Ele está se colocando na mesma posição de Dom Pedro. Bolsonaro não tem só sequestrado a bandeira nacional e a camisa da seleção, mas os conceitos da democracia, e invertido seu sentido. É sequestro ainda mais profundo. Na comemoração de Bolsonaro, só há um desfile militar. Não há uma festa civil. E a liberdade deve ser uma questão de todos nós.

Como a narrativa oficial soterrou os demais fatos que nos levaram à Independência?

Nossa história é muito colonial e muito masculina. Fomos construindo essa lenda sobre um país pacífico, harmonioso e que incide sobre vários mitos nacionais. E também sobre a Independência. Como é que viramos essa anomalia americana de ser uma monarquia cercada por repúblicas em todos os lados? Só conseguimos isso a partir de um golpe das elites. Elas pretendiam manter o status quo e a grande propriedade. E queriam preservar a escravidão.

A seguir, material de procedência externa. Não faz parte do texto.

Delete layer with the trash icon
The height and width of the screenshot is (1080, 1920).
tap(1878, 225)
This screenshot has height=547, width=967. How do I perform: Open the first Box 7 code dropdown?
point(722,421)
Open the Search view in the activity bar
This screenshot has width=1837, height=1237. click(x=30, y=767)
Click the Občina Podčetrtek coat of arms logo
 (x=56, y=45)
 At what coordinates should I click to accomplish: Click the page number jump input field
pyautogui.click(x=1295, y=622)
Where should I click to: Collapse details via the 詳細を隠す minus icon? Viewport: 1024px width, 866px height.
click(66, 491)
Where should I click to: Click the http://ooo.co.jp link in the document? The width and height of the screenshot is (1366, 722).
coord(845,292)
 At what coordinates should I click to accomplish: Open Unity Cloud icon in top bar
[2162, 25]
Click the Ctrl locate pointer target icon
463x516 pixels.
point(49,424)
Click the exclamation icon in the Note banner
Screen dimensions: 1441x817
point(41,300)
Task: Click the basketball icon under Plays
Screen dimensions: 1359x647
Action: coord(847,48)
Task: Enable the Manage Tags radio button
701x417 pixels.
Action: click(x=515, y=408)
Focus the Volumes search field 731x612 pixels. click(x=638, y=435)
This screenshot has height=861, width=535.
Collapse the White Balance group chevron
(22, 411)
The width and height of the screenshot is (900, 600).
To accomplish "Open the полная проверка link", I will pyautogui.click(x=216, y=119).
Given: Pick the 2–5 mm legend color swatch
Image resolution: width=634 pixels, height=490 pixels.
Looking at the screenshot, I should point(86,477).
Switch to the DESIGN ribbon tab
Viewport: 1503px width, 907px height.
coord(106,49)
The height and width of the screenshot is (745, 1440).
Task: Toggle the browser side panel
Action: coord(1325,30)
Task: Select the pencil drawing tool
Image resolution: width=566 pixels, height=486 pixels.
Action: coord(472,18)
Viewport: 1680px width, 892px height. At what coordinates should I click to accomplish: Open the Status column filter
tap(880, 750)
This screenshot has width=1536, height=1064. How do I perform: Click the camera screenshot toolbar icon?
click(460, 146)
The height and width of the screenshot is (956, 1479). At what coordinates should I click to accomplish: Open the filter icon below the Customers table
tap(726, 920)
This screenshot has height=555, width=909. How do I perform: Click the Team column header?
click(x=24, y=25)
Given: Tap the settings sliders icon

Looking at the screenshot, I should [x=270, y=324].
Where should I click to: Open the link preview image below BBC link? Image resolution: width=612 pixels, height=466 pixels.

Com isso, foi abafada uma série de outros protagonistas. Mulheres, negros e indígenas, além de fatos em outras regiões do Brasil. Fatos que não combinam com a lenda harmoniosa do país. O Maranhão apenas aceitou a Independência em 1825, a Bahia não comemora a data no mesmo dia. Recife não aceita o pacto do Sudeste. Essa, portanto, é uma história construída.

O 7 de Setembro, no fundo, era a única data possível. Sabemos que a história é um processo. A data do 7 de setembro não é um evento que da conta de toda a independência.